EXERCISE OBJECTIVE:
Locate the line that contains "Screen dimensions: 890x602". Print it and every subsequent line through the final line of the records, exactly and only those.
- - - - -
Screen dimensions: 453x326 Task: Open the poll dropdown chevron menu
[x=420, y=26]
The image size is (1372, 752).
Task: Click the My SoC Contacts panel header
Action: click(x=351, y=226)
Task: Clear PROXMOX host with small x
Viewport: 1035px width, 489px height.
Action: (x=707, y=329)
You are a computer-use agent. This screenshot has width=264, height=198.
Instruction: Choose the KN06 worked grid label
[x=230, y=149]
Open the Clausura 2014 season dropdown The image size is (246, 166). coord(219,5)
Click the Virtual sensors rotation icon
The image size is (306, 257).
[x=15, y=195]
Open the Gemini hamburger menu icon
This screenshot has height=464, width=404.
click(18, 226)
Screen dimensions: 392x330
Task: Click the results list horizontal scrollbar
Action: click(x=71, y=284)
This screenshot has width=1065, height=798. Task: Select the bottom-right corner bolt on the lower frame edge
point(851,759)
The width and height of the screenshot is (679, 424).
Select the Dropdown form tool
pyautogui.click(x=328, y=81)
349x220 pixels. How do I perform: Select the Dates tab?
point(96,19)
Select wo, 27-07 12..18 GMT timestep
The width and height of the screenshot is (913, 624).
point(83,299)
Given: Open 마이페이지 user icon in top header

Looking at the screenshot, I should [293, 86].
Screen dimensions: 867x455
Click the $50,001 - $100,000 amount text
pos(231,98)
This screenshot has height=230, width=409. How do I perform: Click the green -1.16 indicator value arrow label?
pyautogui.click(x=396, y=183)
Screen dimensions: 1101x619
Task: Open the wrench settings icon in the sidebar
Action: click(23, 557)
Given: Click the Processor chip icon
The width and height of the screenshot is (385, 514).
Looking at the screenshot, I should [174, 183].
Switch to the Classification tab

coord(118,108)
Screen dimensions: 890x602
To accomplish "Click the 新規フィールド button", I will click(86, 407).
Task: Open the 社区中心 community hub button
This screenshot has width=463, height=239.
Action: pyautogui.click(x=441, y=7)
- - - - -
OUTPUT:
Screen dimensions: 890x602
To accomplish "Click the 新規フィールド button", I will click(86, 407).
Task: Open the 社区中心 community hub button
This screenshot has width=463, height=239.
Action: pyautogui.click(x=441, y=7)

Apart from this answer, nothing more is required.